Microglia-specific deletion of Hs6st1 selectively reduces HS 6S and confers protective effects similar to those observed with Ndst1 deletion in 5×FAD mice. These effects include reduced Aβ accumulation, improved cognition, and increased DAM. TREM2 pathway analysis revealed that Hs6st1 deletion enhances microglial TREM2 expression, strengthens Aβ-TREM2 interactions, and promotes downstream signaling, leading to increased TREM2-dependent Aβ migration, clustering, and phagocytosis. In replacement studies, Ndst1BM and Hs6st1B1/BMDMs provide comparable protective effects in 5×FAD mice, mirroring those seen in Ndst1^CKO; 5×FAD and Hs6st1^CKO; 5×FAD models. Collectively, these findings provide new insights into the structural requirement of microglial HS in regulating Aβ clearance and TREM2 activation, establishing the therapeutic potential of targeting microglial HS in AD, with Hs6st1 emerging as a more selective target.

Mouse numbers are determined using power calculations based on preliminary data (power=0.85), with a conservative 1.5× adjustment. Correlation analyses use Pearson's or rank correlation coefficients.

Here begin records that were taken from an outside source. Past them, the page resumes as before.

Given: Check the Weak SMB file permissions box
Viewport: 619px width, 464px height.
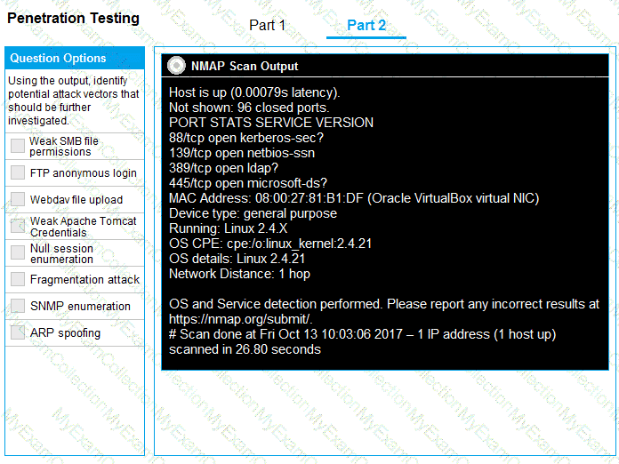Looking at the screenshot, I should click(18, 146).
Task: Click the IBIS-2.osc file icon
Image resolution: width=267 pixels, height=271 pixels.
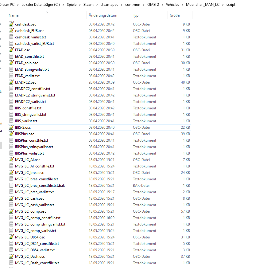Action: tap(11, 127)
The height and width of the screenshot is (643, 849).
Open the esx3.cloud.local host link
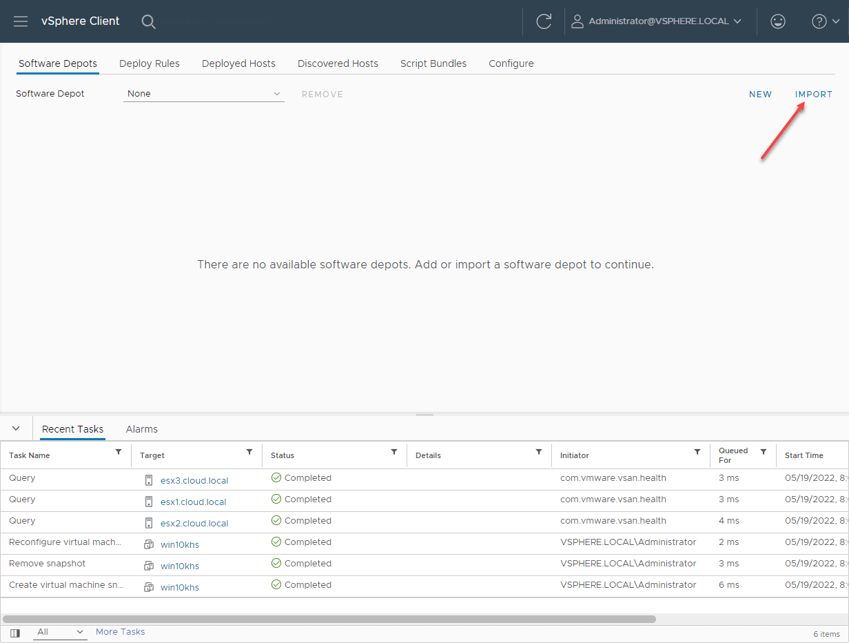pos(194,481)
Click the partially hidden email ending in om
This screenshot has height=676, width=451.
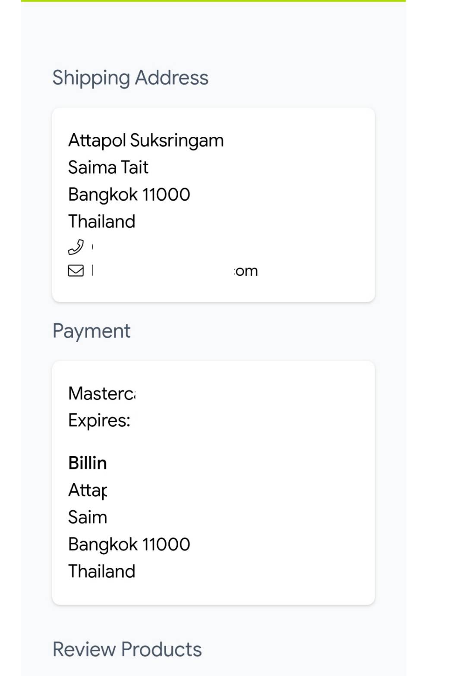click(x=246, y=271)
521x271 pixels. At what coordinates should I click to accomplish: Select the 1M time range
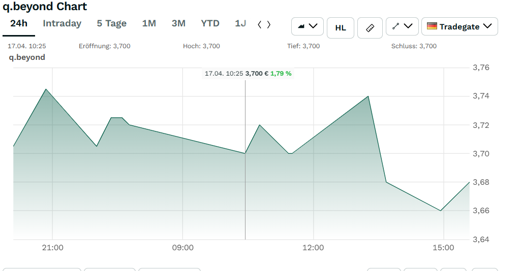(149, 23)
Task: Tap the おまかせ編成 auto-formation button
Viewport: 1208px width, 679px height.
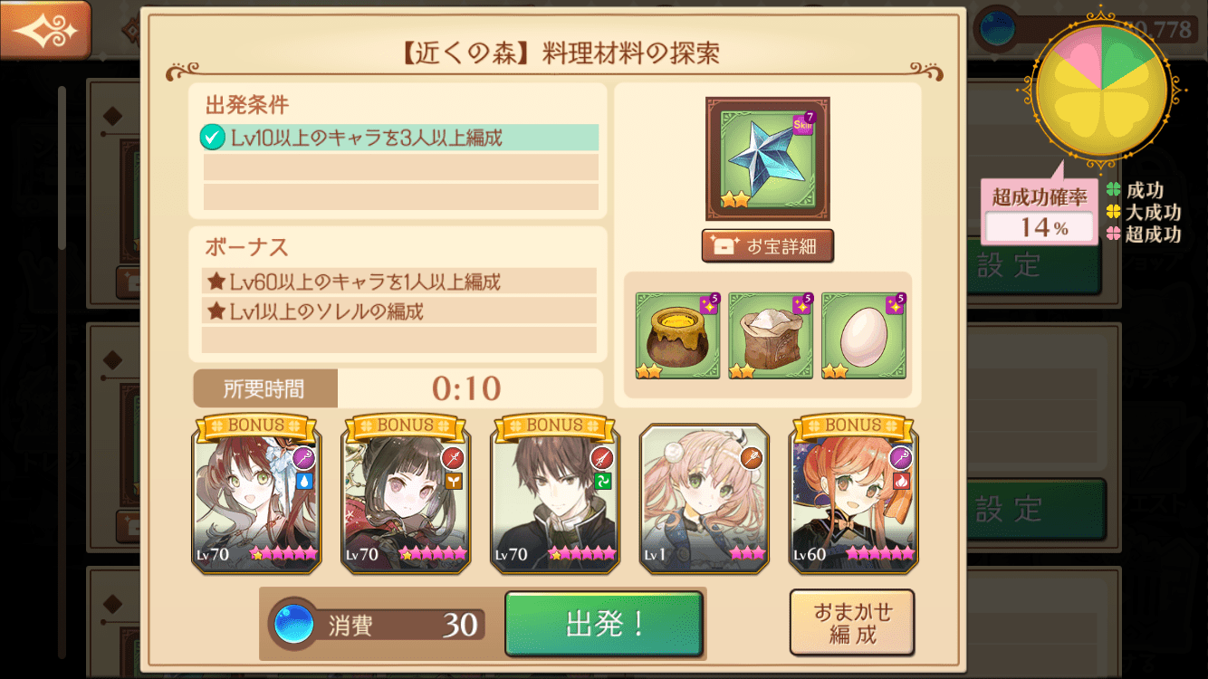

Group comparisons (two or more groups) are analyzed using one- or two-tailed Student's t-tests or ANOVA with appropriate post hoc tests (Tukey, Dunnett's, or Holm-Sidak). To ensure rigor, two or more antibodies per target were used where feasible. Data is collected from at least two, typically three, independent experiments and combined for statistical analysis. Core facility technicians are blinded to genotype and treatment. Data points are only excluded if a clear experimental issue is identified; in such cases, the entire experiment will be repeated. Given the higher incidence of AD in women, also reflected in APP transgenic models, we both sexes are included in all experiments and assess whether HS functions differ between male and female mice.

It will be apparent to those skilled in the art that various modifications and variations can be made in the present disclosure without departing from the scope or spirit of the invention. Other embodiments of the disclosure will be apparent to those skilled in the art from consideration of the specification and practice of the methods disclosed herein. It is intended that the specification and examples be considered as exemplary only, with a true scope and spirit of the invention being indicated by the following claims.